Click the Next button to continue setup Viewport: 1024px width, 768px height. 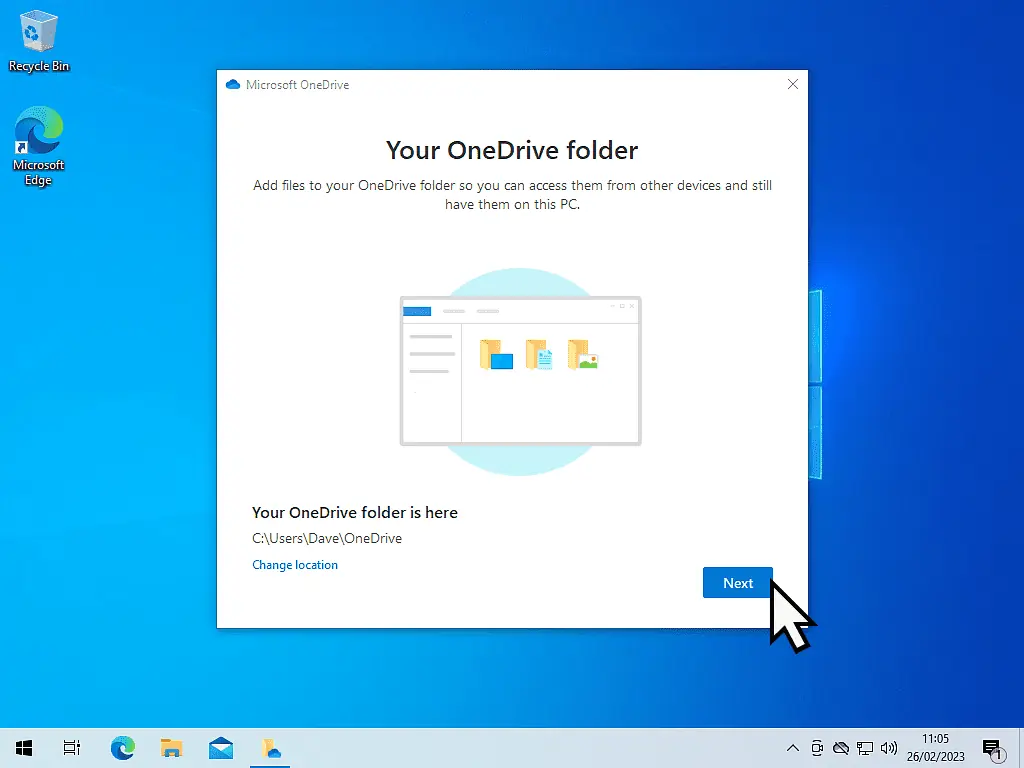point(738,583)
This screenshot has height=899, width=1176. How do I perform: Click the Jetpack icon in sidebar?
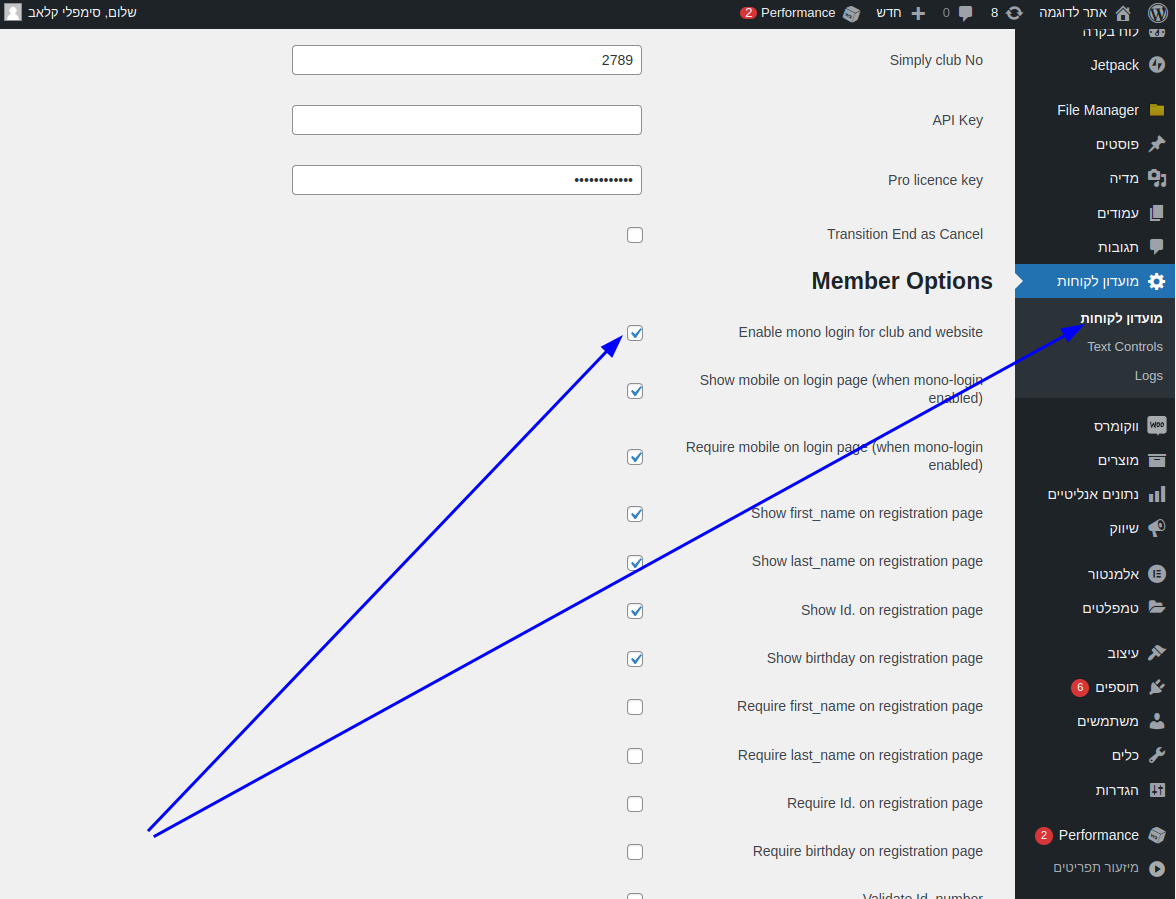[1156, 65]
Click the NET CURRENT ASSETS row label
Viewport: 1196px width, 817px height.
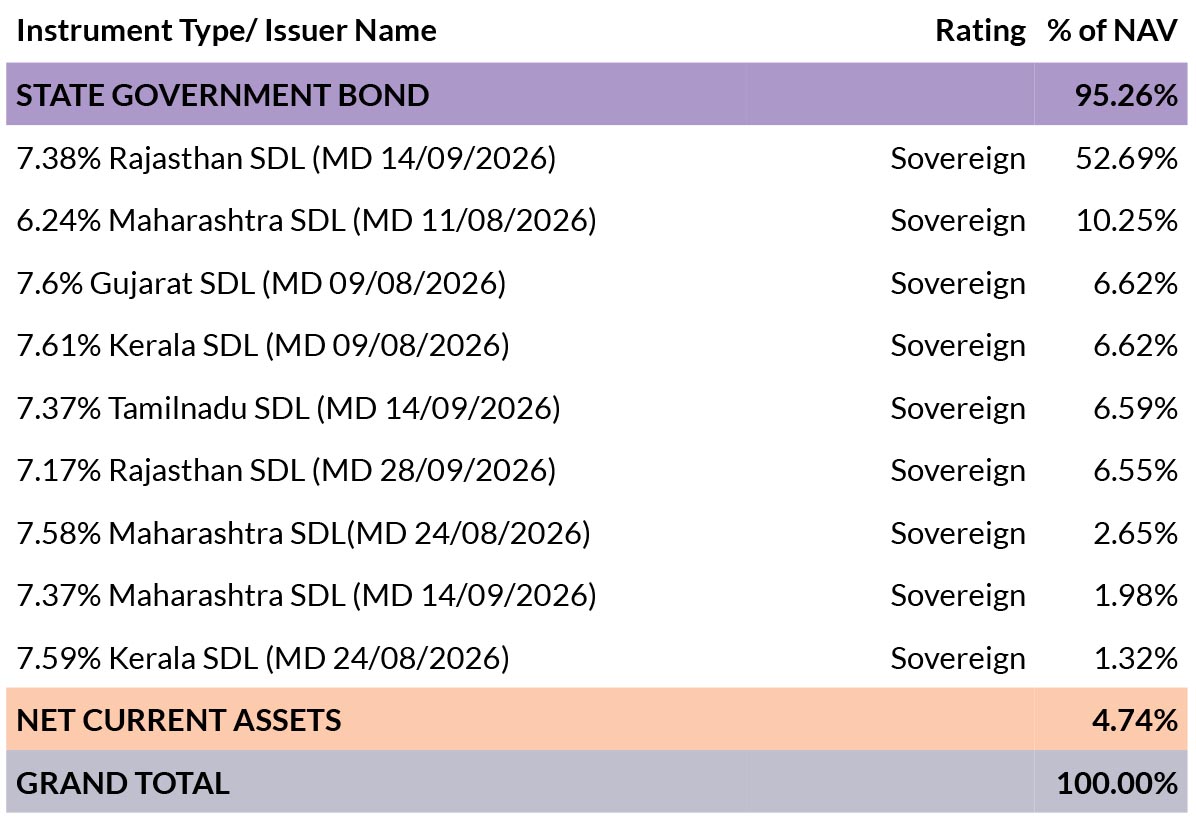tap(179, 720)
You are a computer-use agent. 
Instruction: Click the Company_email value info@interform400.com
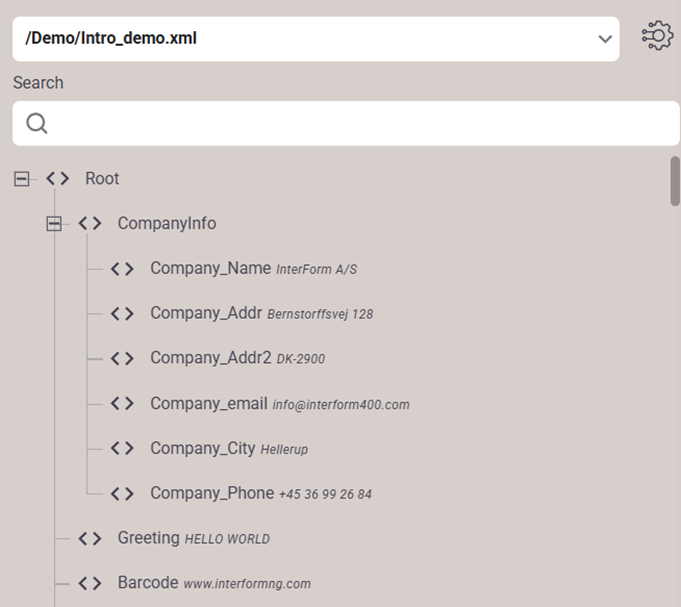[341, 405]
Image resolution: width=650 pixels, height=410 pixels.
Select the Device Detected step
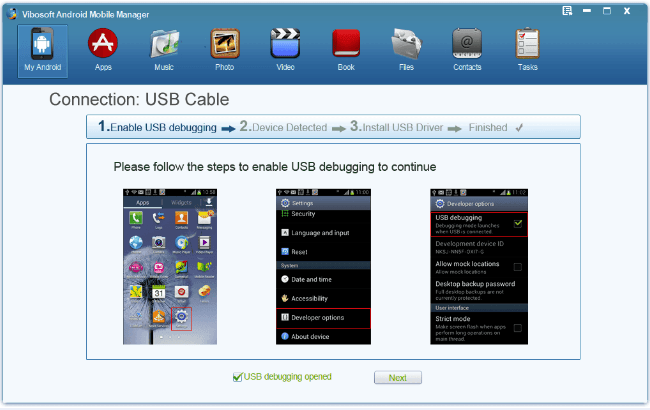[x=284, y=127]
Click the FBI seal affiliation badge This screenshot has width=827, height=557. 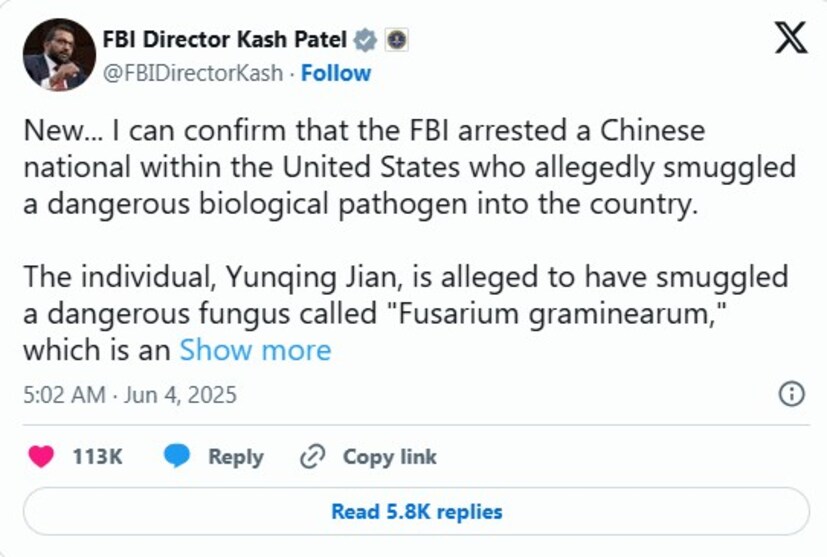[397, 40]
※ ※ ※
**EXERCISE INSTRUCTIONS**
Retype, exactly and with no pictures, everything above from the line with "This screenshot has height=899, width=1176." down to the line with "You are a computer-use agent.", both included.

**ANSWER FOR THE TASK**
This screenshot has height=899, width=1176. How do I perform: Click the Jetpack icon in sidebar?
[1156, 65]
Click the NET CURRENT ASSETS row label
Viewport: 1196px width, 817px height.
tap(179, 720)
You are a computer-use agent. 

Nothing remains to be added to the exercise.